There is an old trope that an infinite number of monkeys typing on an infinite number of keyboards for an infinite time would eventually produce a copy of Hamlet. And that's true. But an a priori commitment to materialism leads to a twisted sort of reasoning, where one discovers a copy of Hamlet and therefore concludes there must be an infinite group of monkeys, because Shakespeare can't be real.

Once I rejected a priori materialism I followed where that lead me, and found the answers far more satisfying. In particular I recommend Henry Stapp's work on quantum physics and philosophy, which are powerful rebukes to the assumptions of physicalism and determinism. Stapp shows, to my satisifaction, that it is entirely scientific to conclude that we live in a dualist universe, that the mind interacts with the brain through quantum physics, and that free will is real.

Ratman_tf

Quote from: amacris;1123145I have an a priori commitment to the intelligibility of the world to reason, but I have no a priori commitment to materialism.

Excellent way to put it. Thank you.

QuoteOnce I rejected a priori materialism I followed where that lead me, and found the answers far more satisfying. In particular I recommend Henry Stapp's work on quantum physics and philosophy, which are powerful rebukes to the assumptions of physicalism and determinism.

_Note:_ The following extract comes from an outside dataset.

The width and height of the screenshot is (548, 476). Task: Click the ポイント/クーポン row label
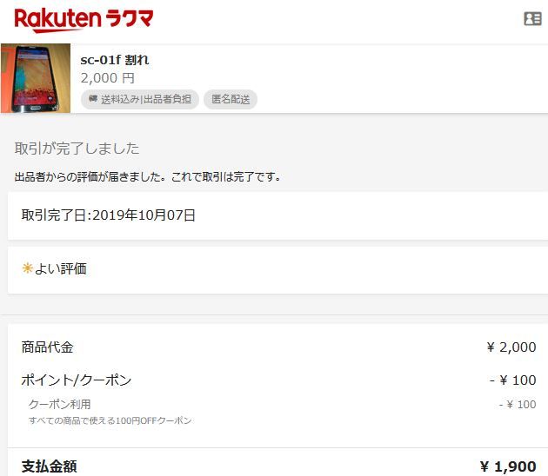click(x=77, y=380)
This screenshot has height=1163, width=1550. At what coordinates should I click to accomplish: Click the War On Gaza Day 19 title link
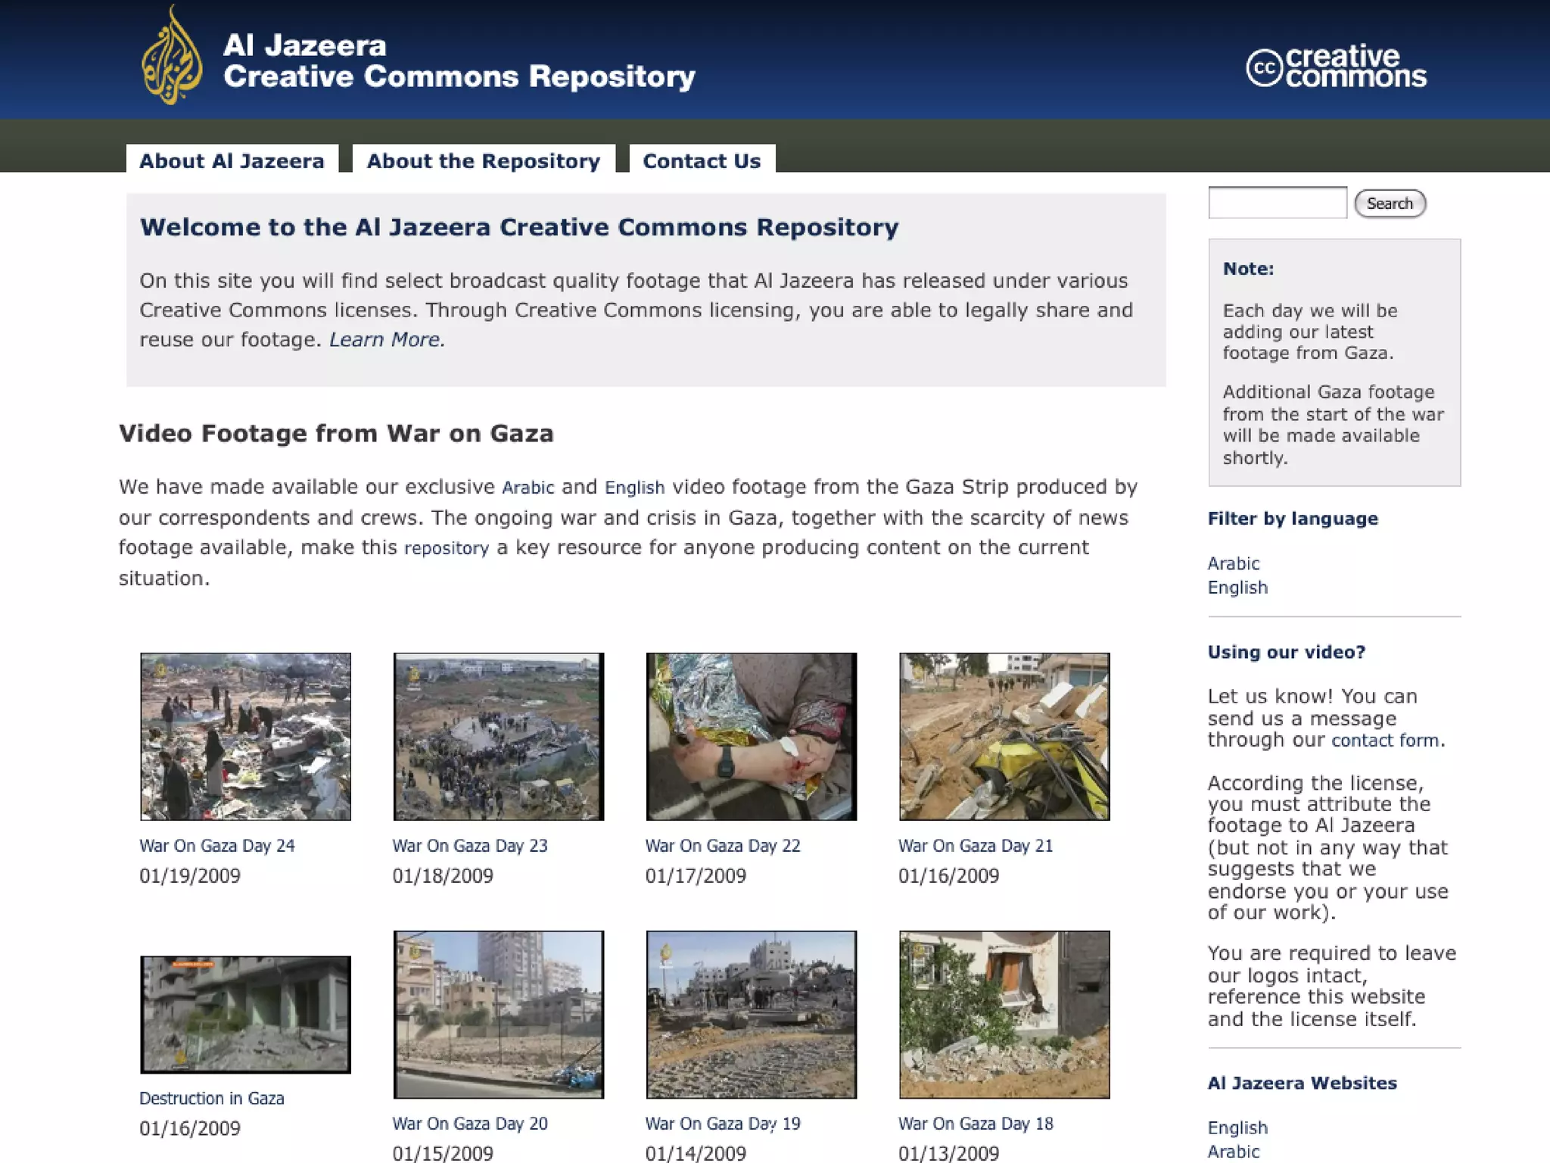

Stapp shows, to my satisifaction, that it is entirely scientific to conclude that we live in a dualist universe, that the mind interacts with the brain through quantum physics, and that free will is real.

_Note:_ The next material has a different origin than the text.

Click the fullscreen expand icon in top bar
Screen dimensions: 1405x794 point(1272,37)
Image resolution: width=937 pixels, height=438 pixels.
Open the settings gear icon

Thanks for the reccomendation. I'll put it on the list.
The notion of an exclusionary and hostile RPG community is a fever dream of zealots who view all social dynamics through a narrow keyhole of structural oppression.
-Haffrung

tenbones

At minimum it is an emergent quality of that quantum interaction. I'm with you on that. I've been following Roger Penrose and Stuart Hameroff's Orchestrated Objective Reduction Theory now for decades... which is directly pointing at this very thing.